I am currently doing a thesis that needs Ultrasonic pulse velocity(UPV). UPV can easily be attained via the machines but the data we acquired didn't have UPV so we are tasked to get it manually.
Essentially in the data we have 2 channels, one for the transmitter transducer and another for a receiver transducer.
We need to get the time from wave from the transmitter is emitted and the time it arrives to the receiver.
Using matlab, I've tried finddelay and xcorr but doesnt quite get the right result.
Here is a picture of the points I would want to get. The plot is of the transmitter(blue) and receiver(red)
So I am trying to find the two points in the picture but with the aid of matlab. The two would determine the time and further the UPV.
I am relatively a new MATLAB user so your help would be of great assistance.
Here is the code I have tried
[cc, lags] = xcorr(signal1,signal2);
d2 = -(lags(cc == max(cc))) / Fs;
#xenoclast hi there! so far the code i used are these.
close all
clc
Fs = input('input Fs = ');
T = 1/Fs;
L = input('input L = ');
t = (0:L-1)*T;
time = transpose(t);
i = input('input number of steploads = ');
% construct test sequences
%dataupv is the signal1 & datathesis is the signal2
for m=1:i
y1 = (dataupv(:,m) - mean(dataupv(:,m))) / std(dataupv(:,m));
y2 = (datathesis(:,m) - mean(datathesis(:,m))) / std(datathesis(:,m));
offset = 166;
tt = time;
% correlate the two sequences
[cc, lags] = xcorr(y2, y1,);
% find the in4dex of the maximum
[maxval, maxI] = max(cc);
[minval, minI] = min(cc);
% use that index to obtain the lag in samples
lagsamples(m,1) = lags(maxI);
lagsamples2(m,1) = lags(minI);
% plot again without timebase to verify visually
end
the resulting value is off by 70 samples compared to when i visually inspect the waves. the lag resulted in 244 but visually it should be 176 here are the data(there are 19 sets of data but i only used the 1st column) https://www.dropbox.com/s/ng5uq8f7oyap0tq/datatrans-dec-2014.xlsx?dl=0 https://www.dropbox.com/s/1x7en0x7elnbg42/datarec-dec-2014.xlsx?dl=0
Your example code doesn't specify Fs so I don't know for sure but I'm guessing that it's an issue of sample rate(s). All the examples of cross correlation start out by constructing test sequences according to a specific sample rate that they usually call Fs, not to be confused with the frequency of the test tone, which you may see called Fc.

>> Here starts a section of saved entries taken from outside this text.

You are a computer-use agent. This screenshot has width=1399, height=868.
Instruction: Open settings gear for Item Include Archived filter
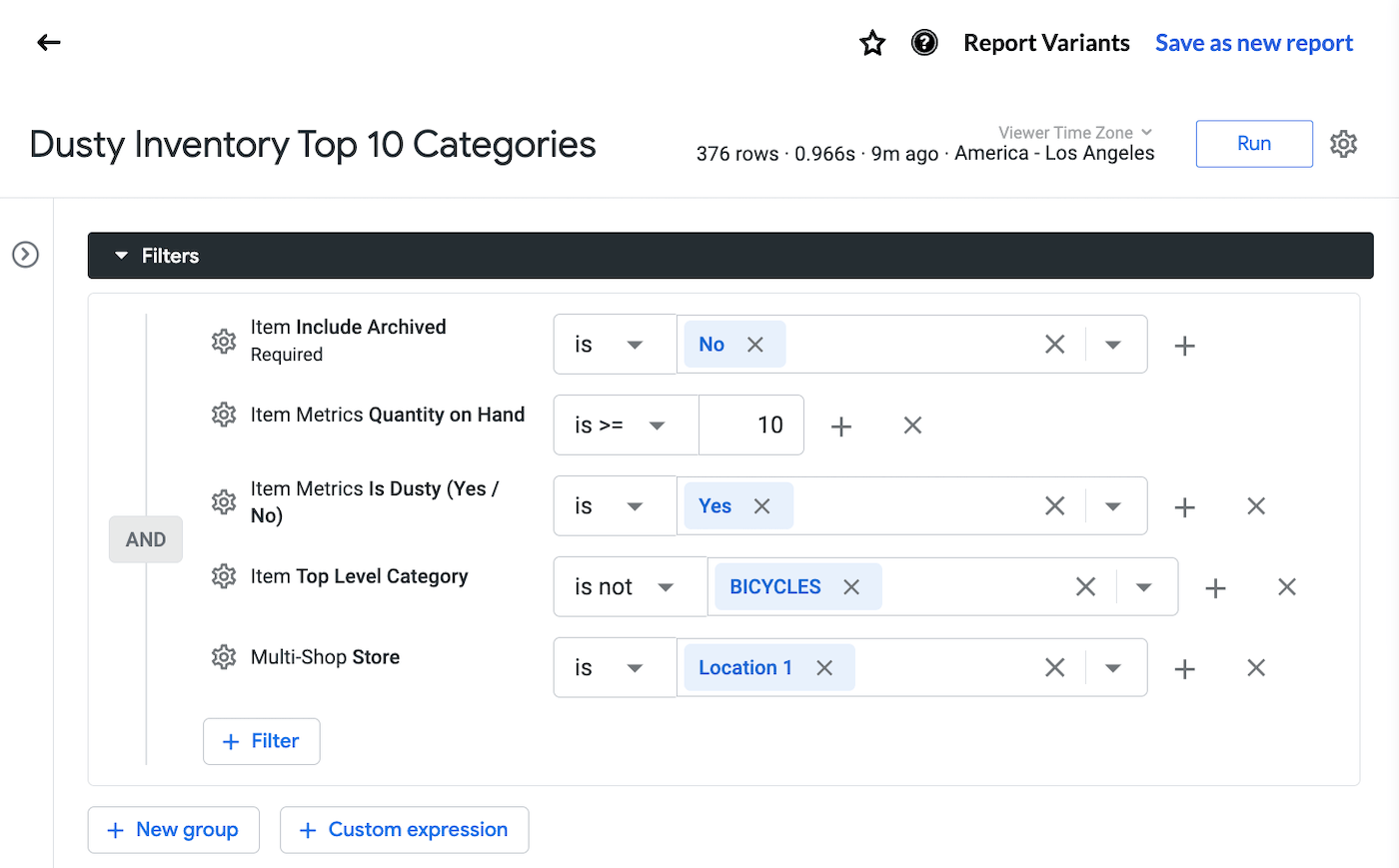(224, 341)

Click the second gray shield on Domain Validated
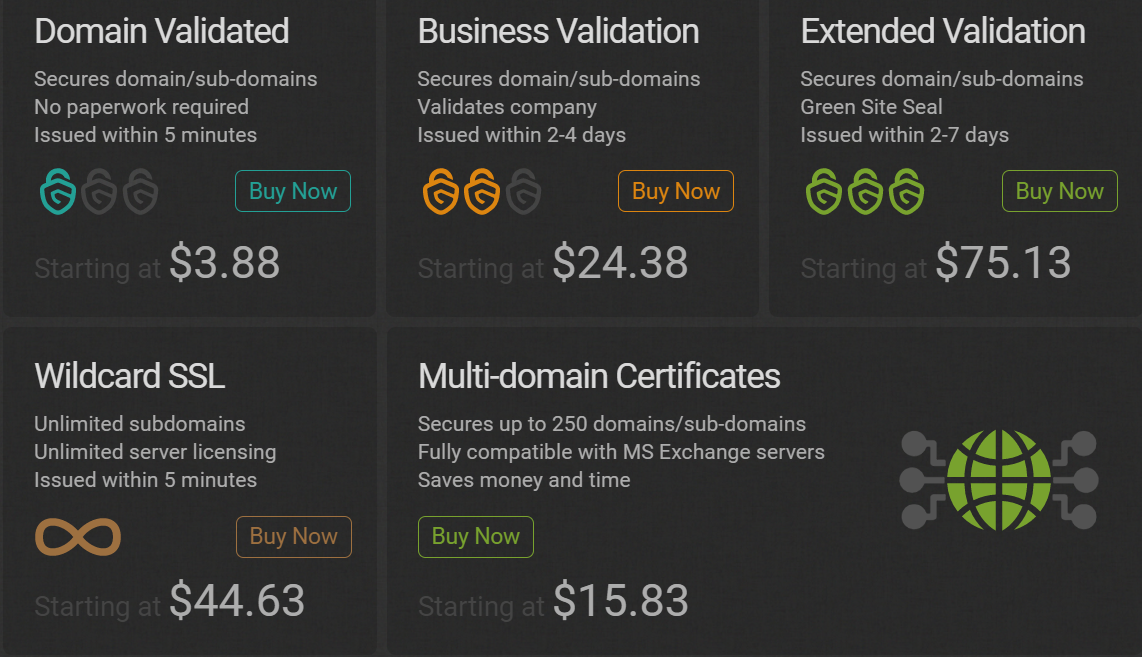(100, 191)
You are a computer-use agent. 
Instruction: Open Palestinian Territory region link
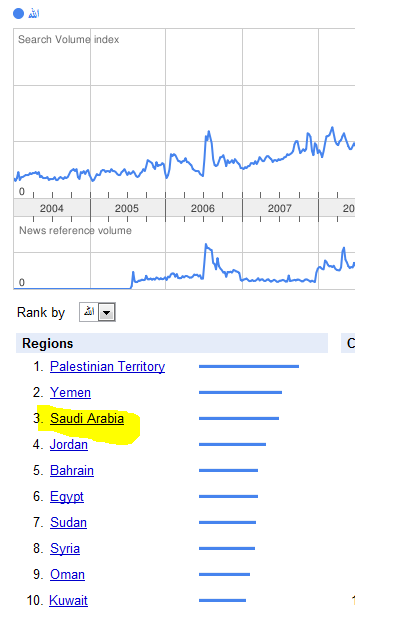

If you construct the test signals in terms of Fs and Fc then this works fine but when you get real data from an instrument they often give you the data and the timebase as two vectors, so you have to work out the sample rate from the timebase. This may not be the same as the operating frequency or the components of the signal, so confusion is easy here.
But the sample rate is only required in the second part of the problem, where you work out the offset in time. First you have to get the offset in samples and that's a lot easier to verify.
Your example will give you the offset in samples if you remove the '/ Fs' term and you can verify it by plotting the two signals without a timebase and inspecting the sample positions.
I'm sure you've looked at dozens of examples but here's one that attempts to not confuse the issue by tying it to sample rates - you'll note that nowhere is it specified what the 'sample rate' is, it's just tied to samples (although if you treat the 5 in the y1 definition as a frequency in Hz then you will be able to infer one).
% construct test sequences
offset = 23;
tt = 0:0.01:1;
y1 = sin(2*pi*5*tt);
y2 = 0.8 * [zeros(1, offset) y1];
figure(1); clf; hold on
plot(tt, y1)
plot(tt, y2(1:numel(tt)), 'r')
% correlate the two sequences
[cc, lags] = xcorr(y2, y1);
figure(2); clf;
plot(cc)
% find the index of the maximum
[maxval, maxI] = max(cc);
% use that index to obtain the lag in samples
lagsamples = lags(maxI);
% plot again without timebase to verify visually
figure(3); clf; hold on
plot(y1)
plot(y2, 'r')
plot([offset offset], [-1 1], 'k:')
Once you've got the offset in samples you can probably deduce the required conversion factor, but if you have timebase data from the instrument then the inverse of the diff of any two consecutive entries will give it you.
UPDATE
When you correlate the two signals you can visualise it as overlaying them and summing the product of corresponding elements. This gives you a single value. Then you move one signal by a sample and do it again. Continue until you have done it at every possible arrangement of the two signals.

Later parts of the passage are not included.